Prices here in Cronulla (a perfectly cromulent name for a town) are a bit more manageable than those in downtown Sydney. I just paid $3.50 for a large takeaway flat white, which is what I’d imagine Starbucks in the states would charge. Meals out are still pretty spendy due to being right on the sea in tourist territory, but my knocking about during the day isn’t racking up quiet the cost that it would have were I doing it in Sydney. It’s a lot cooler here as well, and the crowds less crowdy. I’d gladly be exiled here by the British constabulary.

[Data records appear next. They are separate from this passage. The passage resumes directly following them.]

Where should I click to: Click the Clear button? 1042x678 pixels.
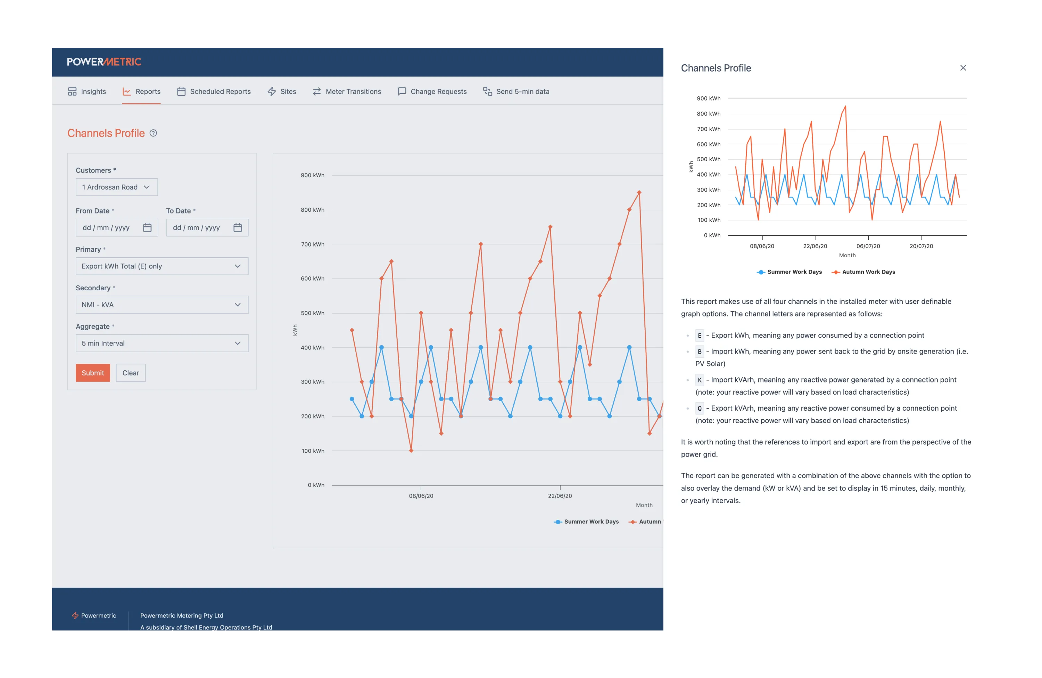click(x=130, y=373)
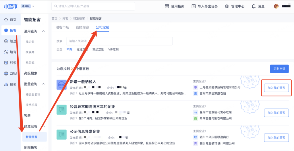Click the 消息 bell notification icon

coord(254,6)
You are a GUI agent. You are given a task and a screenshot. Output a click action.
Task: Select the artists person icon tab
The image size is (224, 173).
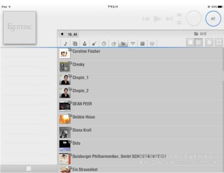tap(84, 44)
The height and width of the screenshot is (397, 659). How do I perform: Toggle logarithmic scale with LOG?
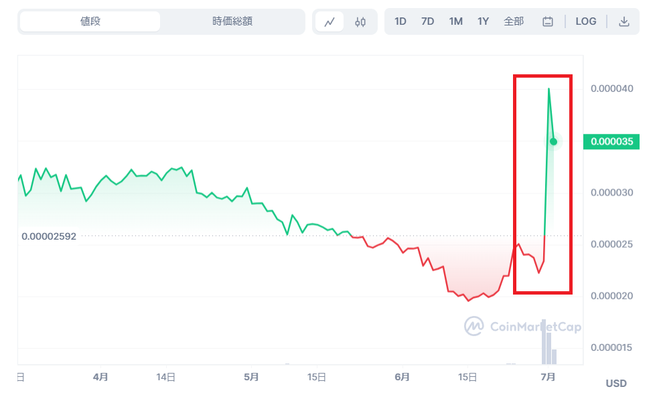[x=585, y=21]
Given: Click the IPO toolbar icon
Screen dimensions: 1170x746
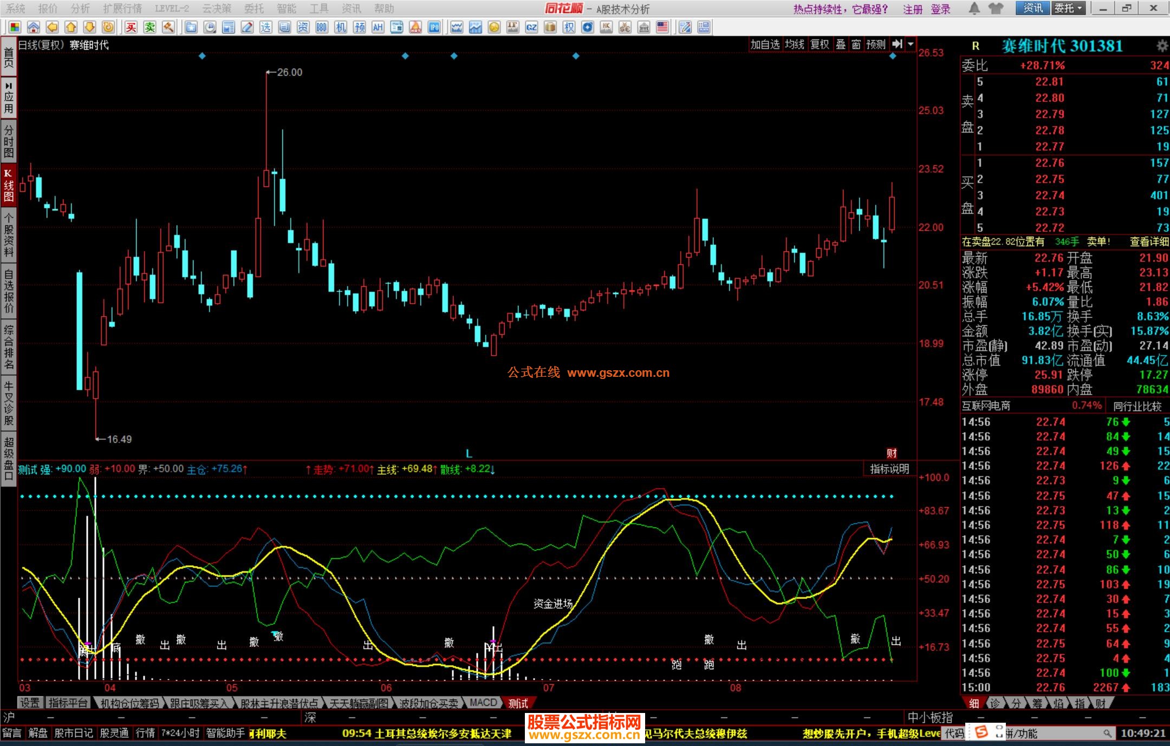Looking at the screenshot, I should 434,27.
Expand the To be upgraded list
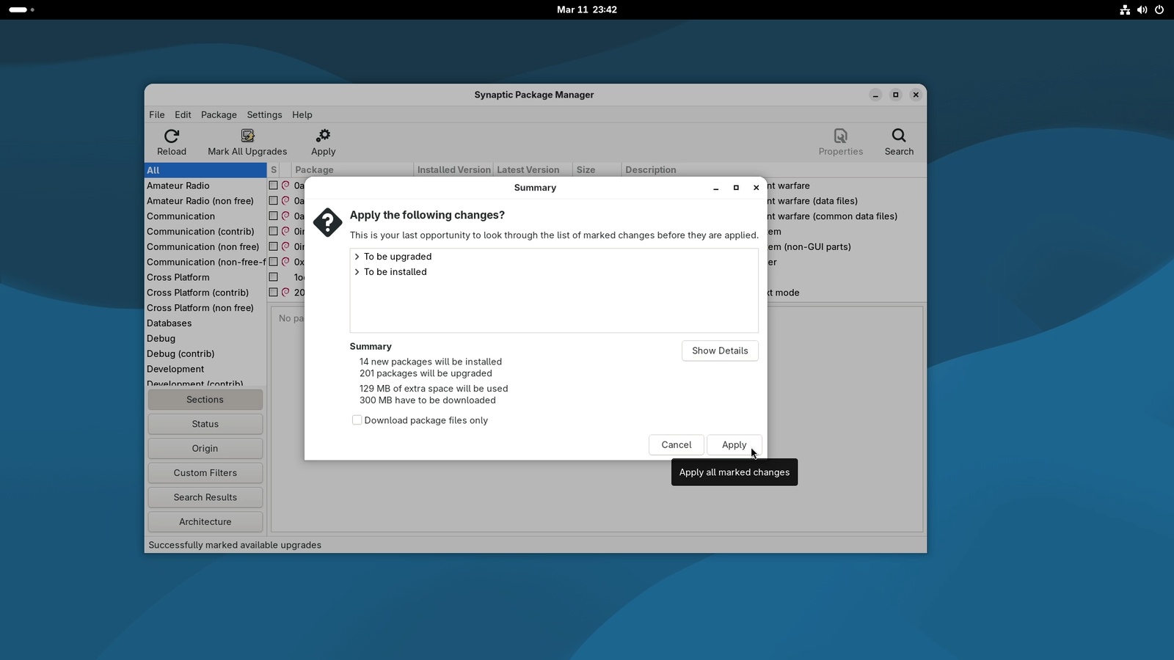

With that, I’ll bid you fare well for now. Next time: spiders.
Saturday, March 8. 2008
A couple brief things I keep forgetting about whilst recounting adventures:
I know there is much anticipation for my verdict re: ‘coreolis effect’ on toilets, but I don’t have much empirical evidence to report. All the toilets I’ve encountered are what I’ve dubbed “Chicago-style,” (deep dish) and don’t actually swirl much at all. A jet of water drops straight into the very deep bowl, and it all whooshes away without any perceivable rotation at all. I did encounter one in at a sushi restaurant last night that appeared to swirl ever-so-slightly clock-wise after the jet settled out, but I confess to forgetting to observe the rotation in the northern hemisphere; i’ve no idea whether this confirms what folklore purports or debunks it. What IS interesting, though, is the push-butto flush mechanism on all the toilets: each toilet has two flush buttons; one large and one small. This led me to believe that one is for ‘number one’ and the larger for ‘number two,” but having rpeatedly alternated betwixt the two on several different toilets (bloody Americans, don’t they know there’s a drought on?) I’ve not been able to tell the difference.
Our hotel has an ingenious power-saving device that I think needs to become standard at alll hotels: Upon entering your room, you side your special key fob into a receptacle near the door which then activates the lights and thermostat. As soon as one removes the key fob, everything shuts off. Since you need your key to get back in, this ensures that Americans can’t waste power unless they are IN the room.
Lastly, in lieu of mints on our pillows, our hotel leaves fortune cookies. Players of the ‘between the sheets/in bed’ fortne cookie game may be particularly amused by this.